◆ Request
Copy all of the data below line for line, keeping every character unchanged.

◆ Data supplied
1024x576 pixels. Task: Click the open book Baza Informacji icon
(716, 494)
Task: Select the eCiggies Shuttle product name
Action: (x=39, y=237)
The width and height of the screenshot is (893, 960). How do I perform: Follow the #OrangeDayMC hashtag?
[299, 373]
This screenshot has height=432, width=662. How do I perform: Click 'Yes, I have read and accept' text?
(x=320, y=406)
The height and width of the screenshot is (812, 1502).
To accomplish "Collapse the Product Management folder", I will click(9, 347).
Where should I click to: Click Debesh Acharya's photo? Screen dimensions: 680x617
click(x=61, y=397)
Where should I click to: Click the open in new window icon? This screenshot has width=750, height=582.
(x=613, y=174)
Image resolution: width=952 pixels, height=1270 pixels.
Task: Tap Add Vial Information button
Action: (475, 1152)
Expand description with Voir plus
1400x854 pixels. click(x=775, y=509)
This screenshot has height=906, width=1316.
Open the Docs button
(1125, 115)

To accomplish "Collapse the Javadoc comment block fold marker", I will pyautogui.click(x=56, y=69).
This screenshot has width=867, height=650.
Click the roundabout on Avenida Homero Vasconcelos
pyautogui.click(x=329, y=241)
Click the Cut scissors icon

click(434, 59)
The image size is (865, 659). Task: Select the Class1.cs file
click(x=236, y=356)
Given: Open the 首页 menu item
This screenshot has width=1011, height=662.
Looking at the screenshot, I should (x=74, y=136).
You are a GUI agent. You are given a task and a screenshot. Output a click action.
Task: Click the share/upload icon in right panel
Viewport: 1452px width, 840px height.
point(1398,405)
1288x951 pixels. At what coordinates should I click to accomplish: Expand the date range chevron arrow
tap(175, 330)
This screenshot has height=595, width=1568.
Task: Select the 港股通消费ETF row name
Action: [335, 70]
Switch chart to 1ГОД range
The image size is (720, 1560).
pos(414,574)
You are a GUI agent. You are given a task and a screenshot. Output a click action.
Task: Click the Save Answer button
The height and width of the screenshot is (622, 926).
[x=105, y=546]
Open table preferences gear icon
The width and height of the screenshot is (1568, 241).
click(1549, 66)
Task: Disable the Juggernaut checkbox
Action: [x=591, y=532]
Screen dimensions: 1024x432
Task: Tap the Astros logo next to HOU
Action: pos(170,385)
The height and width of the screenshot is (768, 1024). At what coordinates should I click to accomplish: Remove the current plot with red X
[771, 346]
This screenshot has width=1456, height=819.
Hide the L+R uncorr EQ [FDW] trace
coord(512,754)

◆ Reply
1024x576 pixels. Task: Click the open book Baza Informacji icon
(716, 494)
Task: Select the eCiggies Shuttle product name
Action: (x=39, y=237)
The width and height of the screenshot is (893, 960). How do I perform: Follow the #OrangeDayMC hashtag?
[299, 373]
This screenshot has height=432, width=662. How do I perform: Click 'Yes, I have read and accept' text?
(x=320, y=406)
The height and width of the screenshot is (812, 1502).
To accomplish "Collapse the Product Management folder", I will click(9, 347).
Where should I click to: Click Debesh Acharya's photo? Screen dimensions: 680x617
click(x=61, y=397)
Where should I click to: Click the open in new window icon? This screenshot has width=750, height=582.
(x=613, y=174)
Image resolution: width=952 pixels, height=1270 pixels.
Task: Tap Add Vial Information button
Action: (475, 1152)
Expand description with Voir plus
1400x854 pixels. click(x=775, y=509)
This screenshot has height=906, width=1316.
Open the Docs button
(1125, 115)

To accomplish "Collapse the Javadoc comment block fold marker", I will pyautogui.click(x=56, y=69).
This screenshot has width=867, height=650.
Click the roundabout on Avenida Homero Vasconcelos
pyautogui.click(x=329, y=241)
Click the Cut scissors icon

click(434, 59)
The image size is (865, 659). Task: Select the Class1.cs file
click(x=236, y=356)
Given: Open the 首页 menu item
This screenshot has width=1011, height=662.
Looking at the screenshot, I should (x=74, y=136).
You are a GUI agent. You are given a task and a screenshot. Output a click action.
Task: Click the share/upload icon in right panel
Viewport: 1452px width, 840px height.
point(1398,405)
1288x951 pixels. At what coordinates should I click to accomplish: Expand the date range chevron arrow
tap(175, 330)
This screenshot has height=595, width=1568.
Task: Select the 港股通消费ETF row name
Action: [335, 70]
Switch chart to 1ГОД range
The image size is (720, 1560).
pos(414,574)
You are a GUI agent. You are given a task and a screenshot. Output a click action.
Task: Click the Save Answer button
The height and width of the screenshot is (622, 926).
[x=105, y=546]
Open table preferences gear icon
The width and height of the screenshot is (1568, 241).
click(1549, 66)
Task: Disable the Juggernaut checkbox
Action: [x=591, y=532]
Screen dimensions: 1024x432
Task: Tap the Astros logo next to HOU
Action: pos(170,385)
The height and width of the screenshot is (768, 1024). At what coordinates should I click to accomplish: Remove the current plot with red X
[771, 346]
This screenshot has width=1456, height=819.
Hide the L+R uncorr EQ [FDW] trace
coord(512,754)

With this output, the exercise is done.